===== Records provided
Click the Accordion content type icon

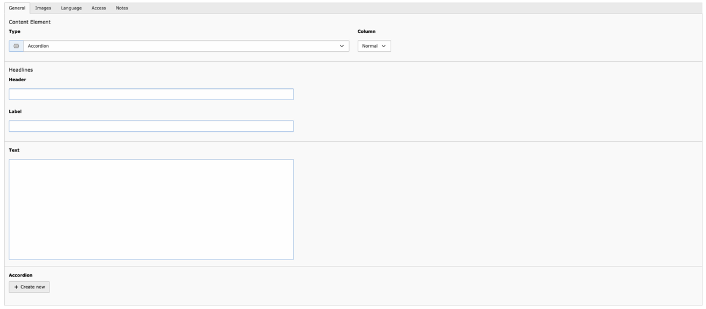16,46
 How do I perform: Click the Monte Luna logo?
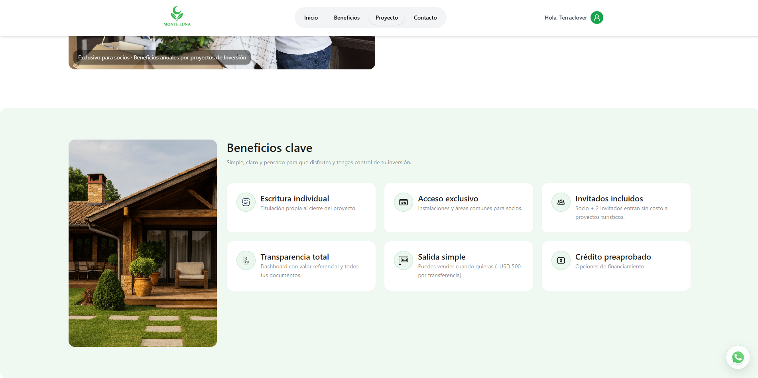pyautogui.click(x=177, y=17)
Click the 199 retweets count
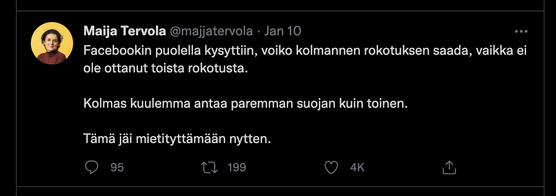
==========
(Work request) Retype all entries exactly; omit pictures.

(Task output)
Click the Accordion content type icon

16,46
 How do I perform: Click the Monte Luna logo?
pyautogui.click(x=177, y=17)
Click the 199 retweets count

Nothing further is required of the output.